TASK TO CARRY OUT: For each line below that contains the word "under", make a copy.

MATERIAL PROVIDED:
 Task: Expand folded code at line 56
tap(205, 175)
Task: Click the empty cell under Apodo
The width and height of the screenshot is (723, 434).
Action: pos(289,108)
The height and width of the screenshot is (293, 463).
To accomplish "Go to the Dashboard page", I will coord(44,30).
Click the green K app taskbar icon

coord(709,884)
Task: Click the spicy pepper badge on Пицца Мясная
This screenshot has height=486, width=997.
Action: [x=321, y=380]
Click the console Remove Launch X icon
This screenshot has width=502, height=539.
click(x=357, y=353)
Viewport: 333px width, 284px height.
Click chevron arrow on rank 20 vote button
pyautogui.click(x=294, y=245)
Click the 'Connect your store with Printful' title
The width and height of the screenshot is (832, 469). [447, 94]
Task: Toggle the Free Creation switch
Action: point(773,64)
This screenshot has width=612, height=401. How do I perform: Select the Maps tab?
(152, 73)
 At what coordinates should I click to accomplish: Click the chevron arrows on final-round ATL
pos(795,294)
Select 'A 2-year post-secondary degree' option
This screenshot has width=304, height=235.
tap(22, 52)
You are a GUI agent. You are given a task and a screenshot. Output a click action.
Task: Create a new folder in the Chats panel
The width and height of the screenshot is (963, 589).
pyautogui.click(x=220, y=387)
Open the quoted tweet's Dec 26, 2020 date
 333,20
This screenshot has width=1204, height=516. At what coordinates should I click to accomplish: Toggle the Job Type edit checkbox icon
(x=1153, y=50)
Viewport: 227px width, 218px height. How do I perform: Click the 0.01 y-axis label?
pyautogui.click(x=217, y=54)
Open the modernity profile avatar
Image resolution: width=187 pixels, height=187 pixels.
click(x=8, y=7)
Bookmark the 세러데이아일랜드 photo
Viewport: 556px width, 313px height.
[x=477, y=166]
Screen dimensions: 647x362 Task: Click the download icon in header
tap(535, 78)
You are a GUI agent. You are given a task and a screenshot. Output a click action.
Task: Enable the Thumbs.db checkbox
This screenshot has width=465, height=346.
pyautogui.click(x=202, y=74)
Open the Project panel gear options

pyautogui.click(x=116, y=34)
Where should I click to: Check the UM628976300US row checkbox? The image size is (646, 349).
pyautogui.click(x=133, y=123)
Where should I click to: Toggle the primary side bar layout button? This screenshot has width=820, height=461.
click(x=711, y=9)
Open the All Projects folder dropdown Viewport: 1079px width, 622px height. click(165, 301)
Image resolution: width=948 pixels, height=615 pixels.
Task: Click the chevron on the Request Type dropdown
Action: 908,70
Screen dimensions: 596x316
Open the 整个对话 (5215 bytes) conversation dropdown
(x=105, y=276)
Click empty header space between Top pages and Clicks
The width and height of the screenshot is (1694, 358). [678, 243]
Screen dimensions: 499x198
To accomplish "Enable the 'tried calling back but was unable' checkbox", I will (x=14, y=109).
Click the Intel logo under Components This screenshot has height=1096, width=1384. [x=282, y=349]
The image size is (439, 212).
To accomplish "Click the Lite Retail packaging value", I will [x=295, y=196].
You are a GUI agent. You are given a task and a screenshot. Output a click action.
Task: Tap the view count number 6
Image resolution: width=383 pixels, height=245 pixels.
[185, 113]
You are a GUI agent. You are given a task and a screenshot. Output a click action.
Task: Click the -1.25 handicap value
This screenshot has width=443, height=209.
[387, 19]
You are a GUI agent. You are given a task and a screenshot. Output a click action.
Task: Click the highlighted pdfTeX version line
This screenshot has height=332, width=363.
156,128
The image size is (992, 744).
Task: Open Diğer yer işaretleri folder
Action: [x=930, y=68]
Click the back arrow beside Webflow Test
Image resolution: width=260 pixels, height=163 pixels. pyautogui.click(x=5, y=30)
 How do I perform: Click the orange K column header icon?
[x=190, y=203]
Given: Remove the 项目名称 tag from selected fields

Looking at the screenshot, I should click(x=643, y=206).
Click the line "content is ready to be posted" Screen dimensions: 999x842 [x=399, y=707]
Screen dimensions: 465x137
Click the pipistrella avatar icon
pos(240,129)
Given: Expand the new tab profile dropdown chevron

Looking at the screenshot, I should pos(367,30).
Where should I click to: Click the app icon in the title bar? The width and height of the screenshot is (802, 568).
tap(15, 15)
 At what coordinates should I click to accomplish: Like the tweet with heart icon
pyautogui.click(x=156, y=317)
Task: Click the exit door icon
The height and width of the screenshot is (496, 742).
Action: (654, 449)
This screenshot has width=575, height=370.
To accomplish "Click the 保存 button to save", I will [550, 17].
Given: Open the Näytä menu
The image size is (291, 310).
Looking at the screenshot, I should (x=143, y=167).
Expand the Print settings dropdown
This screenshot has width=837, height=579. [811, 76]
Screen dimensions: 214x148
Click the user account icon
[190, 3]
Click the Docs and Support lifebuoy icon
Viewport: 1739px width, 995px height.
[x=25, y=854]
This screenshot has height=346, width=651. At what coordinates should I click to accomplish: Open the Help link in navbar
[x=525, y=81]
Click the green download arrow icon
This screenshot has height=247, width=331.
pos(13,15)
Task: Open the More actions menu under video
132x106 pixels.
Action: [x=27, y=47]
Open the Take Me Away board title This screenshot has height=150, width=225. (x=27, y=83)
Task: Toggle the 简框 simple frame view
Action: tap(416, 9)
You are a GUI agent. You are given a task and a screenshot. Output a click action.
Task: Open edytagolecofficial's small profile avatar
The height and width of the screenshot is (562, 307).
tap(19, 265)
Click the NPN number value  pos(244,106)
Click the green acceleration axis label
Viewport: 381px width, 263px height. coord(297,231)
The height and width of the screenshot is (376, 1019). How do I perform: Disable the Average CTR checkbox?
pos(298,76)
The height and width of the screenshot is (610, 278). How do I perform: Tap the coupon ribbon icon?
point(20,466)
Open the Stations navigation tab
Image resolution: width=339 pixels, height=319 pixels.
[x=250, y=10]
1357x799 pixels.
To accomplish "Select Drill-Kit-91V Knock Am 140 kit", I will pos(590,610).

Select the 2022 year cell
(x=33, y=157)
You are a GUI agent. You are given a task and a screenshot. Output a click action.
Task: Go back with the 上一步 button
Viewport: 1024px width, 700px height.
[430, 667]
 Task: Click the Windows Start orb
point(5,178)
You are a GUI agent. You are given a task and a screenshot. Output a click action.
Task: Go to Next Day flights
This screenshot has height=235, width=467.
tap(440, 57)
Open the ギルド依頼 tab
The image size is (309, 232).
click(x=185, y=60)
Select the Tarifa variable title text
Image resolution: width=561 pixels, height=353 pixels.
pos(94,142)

RESPONSE:
Task: Click the empty cell under Apodo
Click the Intel logo under Components This screenshot has height=1096, width=1384. [x=282, y=349]
Task: Open the More actions menu under video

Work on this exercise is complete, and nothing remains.